## TASK LIST:
**A.** Condense the paragraph beginning "Xi and his party's culpability are clear" from the commentary on Xi Jinping and the coronavirus into a short bulleted list, keeping its main points.
**B.** From the commentary on Xi Jinping and the coronavirus, reproduce the text word for word, from "This crisis captured" up to and including "wants them forgotten.".

## EXCERPT PROVIDED:

"""

As with Mao Zedong’s “Great Leap Forward,” Xi Jinping’s coronavirus legacy is built on a mountain of bodies and lies.
I note this because Xi Jinping has just taken a victory tour in Wuhan, where the coronavirus first spread. Believing China has turned the corner with this pandemic, China’s leader is looking for positive global recognition. He deserves global recognition of the exact opposite kind.
This crisis captured the Chinese Communist Party’s most basic essence: its opacity and evil. And Chinese, Americans, Iranians, and people everywhere else are suffering for it.
Xi and his party’s culpability are clear. It was their irresponsibility that allowed the coronavirus to run rampant in the first place. It was their instinct for secrecy which allowed the coronavirus to infect those who might otherwise have taken precautions. It was their insidious refusal to allow foreign scientists access to China which prohibited timely vaccine research. It is Xi’s defining arrogance which saw him hide from Wuhan and now sees him dance a victory lap as doctors rot under their tombstones. Those first responders are the only heroes here. Like their Soviet forebears at Chernobyl, the Politburo wants them forgotten.

"""

## INFORMATION SHOWN:
"""

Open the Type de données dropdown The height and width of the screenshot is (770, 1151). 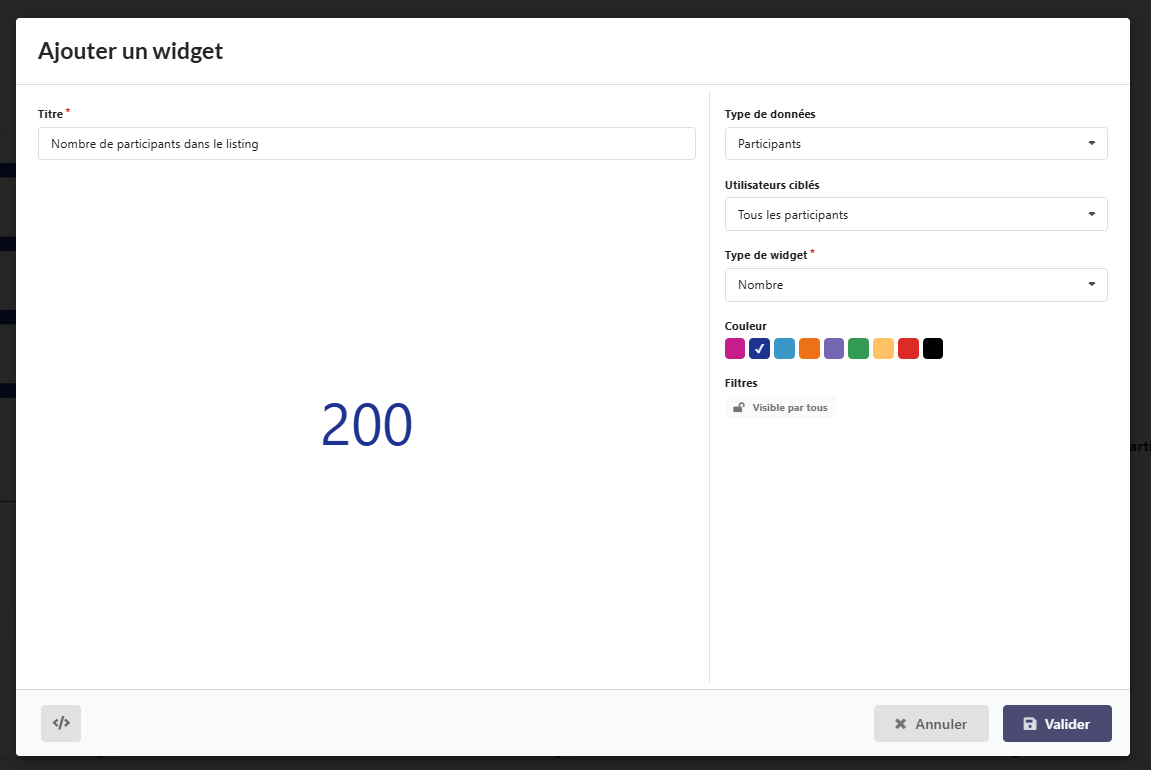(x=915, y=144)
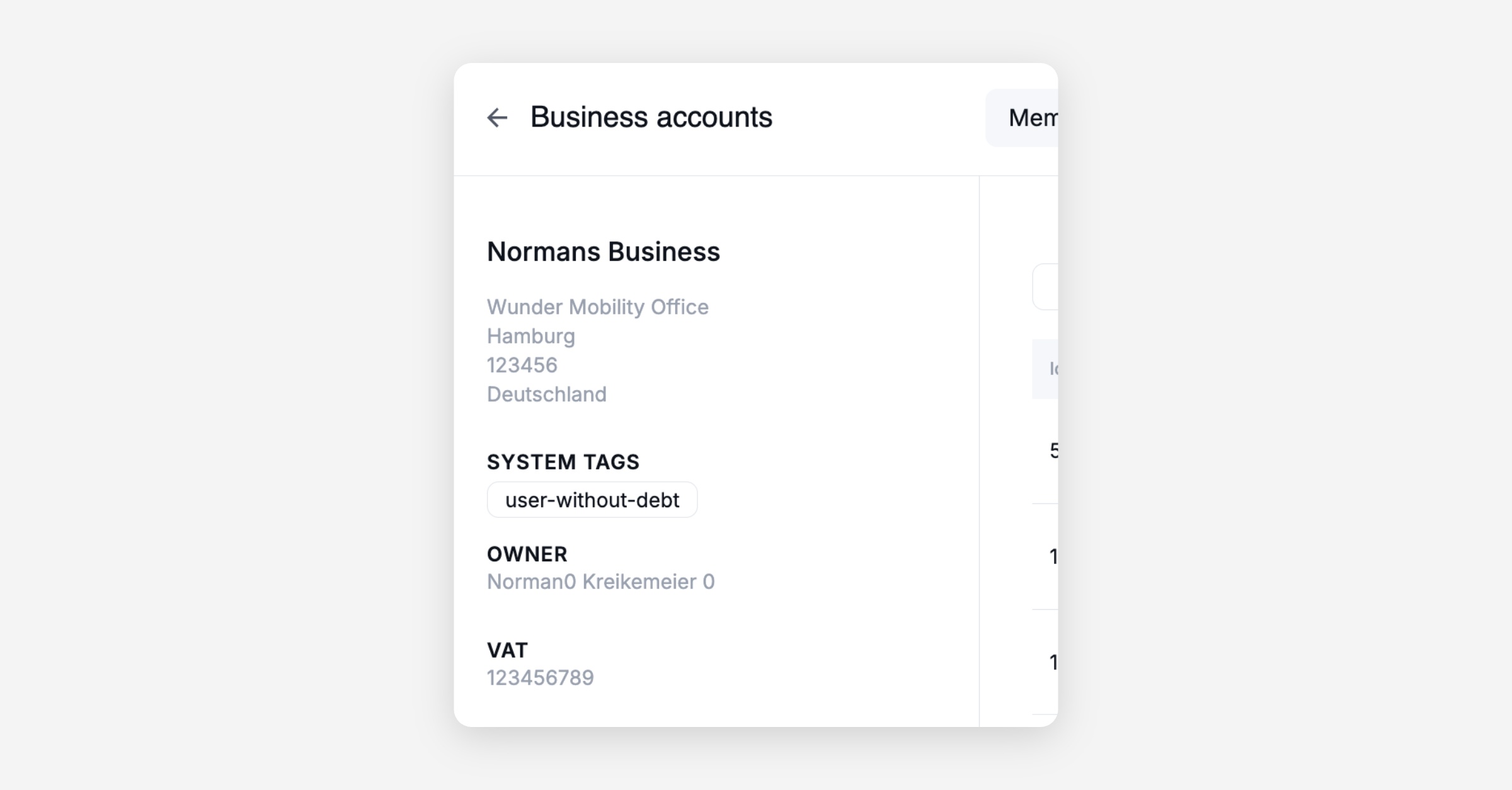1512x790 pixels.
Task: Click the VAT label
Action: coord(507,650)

"""

## ACTIVITY ANSWERS:
**A.**
- Xi and his party are clearly culpable.
- Their irresponsibility let the coronavirus run rampant in the first place.
- Their instinct for secrecy let the virus infect people who might otherwise have taken precautions.
- Their refusal to let foreign scientists into China prohibited timely vaccine research.
- Xi's arrogance led him to hide from Wuhan and now to take a victory lap while doctors lie dead.
- The first responders are the only heroes, and, like the Soviet leadership after Chernobyl, the Politburo wants them forgotten.

**B.**
This crisis captured the Chinese Communist Party’s most basic essence: its opacity and evil. And Chinese, Americans, Iranians, and people everywhere else are suffering for it.
Xi and his party’s culpability are clear. It was their irresponsibility that allowed the coronavirus to run rampant in the first place. It was their instinct for secrecy which allowed the coronavirus to infect those who might otherwise have taken precautions. It was their insidious refusal to allow foreign scientists access to China which prohibited timely vaccine research. It is Xi’s defining arrogance which saw him hide from Wuhan and now sees him dance a victory lap as doctors rot under their tombstones. Those first responders are the only heroes here. Like their Soviet forebears at Chernobyl, the Politburo wants them forgotten.